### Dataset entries
....
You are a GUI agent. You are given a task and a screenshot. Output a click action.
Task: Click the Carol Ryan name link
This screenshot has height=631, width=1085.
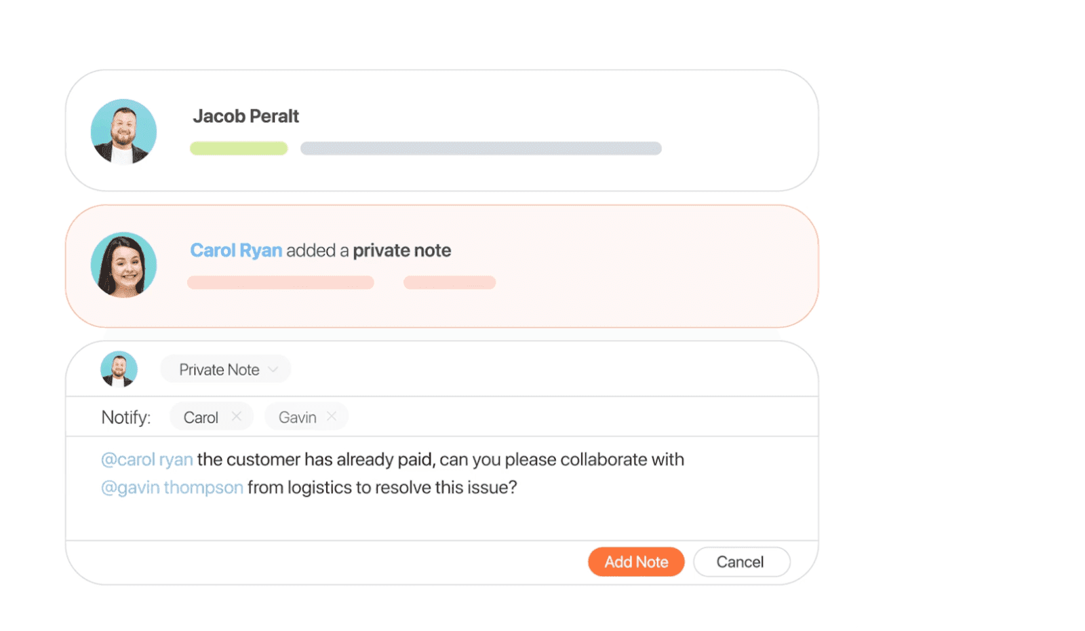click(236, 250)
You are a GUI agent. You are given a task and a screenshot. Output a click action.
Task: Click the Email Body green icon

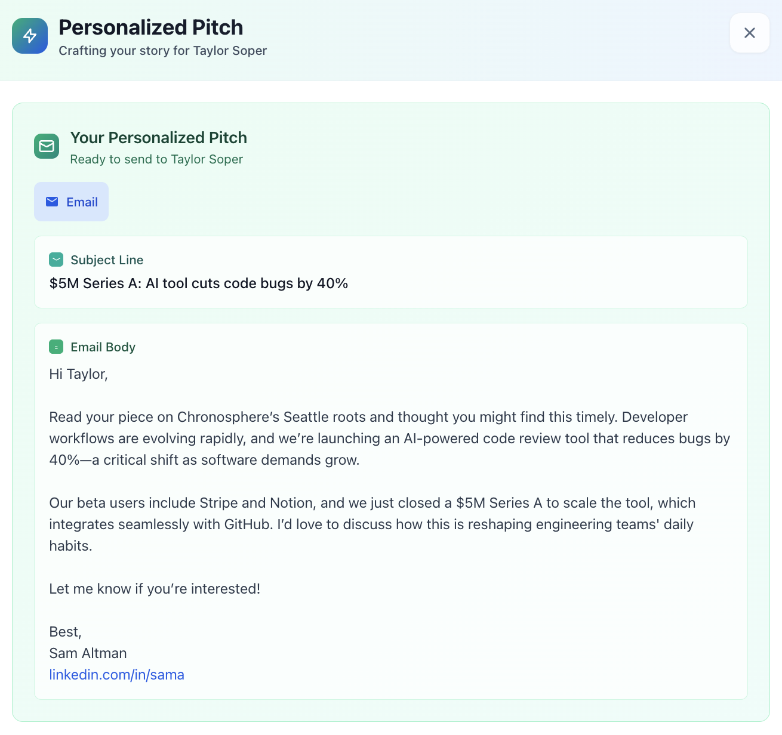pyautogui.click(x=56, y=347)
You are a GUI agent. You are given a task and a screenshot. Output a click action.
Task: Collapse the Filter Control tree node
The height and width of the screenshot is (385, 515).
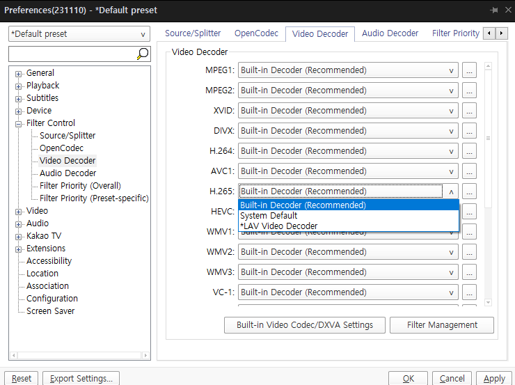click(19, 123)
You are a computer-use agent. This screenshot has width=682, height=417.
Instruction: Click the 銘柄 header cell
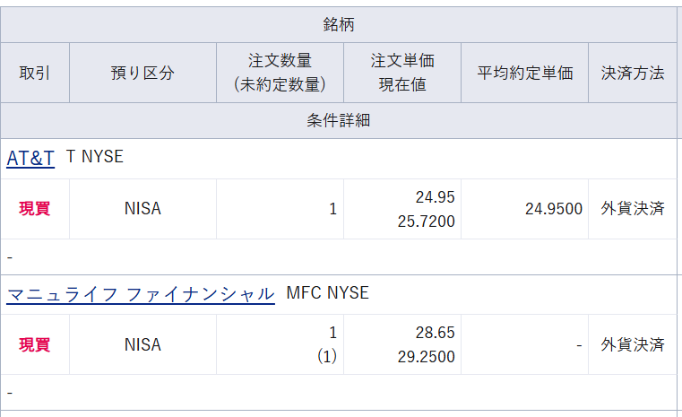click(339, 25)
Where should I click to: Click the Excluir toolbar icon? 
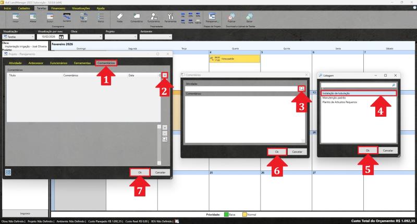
....
### About this task
Omit each image and transcribe the remaining records word for word.

### Exercise result
You are a GUI agent. You are given a task and a screenshot. Output a click action.
Task: Click the Carol Ryan name link
This screenshot has height=631, width=1085.
click(236, 250)
You are a GUI agent. You are given a task and a screenshot. Output a click action.
Task: Click the Email Body green icon

pyautogui.click(x=56, y=347)
You are a GUI agent. You are given a task and a screenshot. Output a click action.
Task: Collapse the Filter Control tree node
The height and width of the screenshot is (385, 515).
click(19, 123)
You are a computer-use agent. This screenshot has width=682, height=417.
Instruction: Click the 銘柄 header cell
click(339, 25)
Where should I click to: Click the Excluir toolbar icon? 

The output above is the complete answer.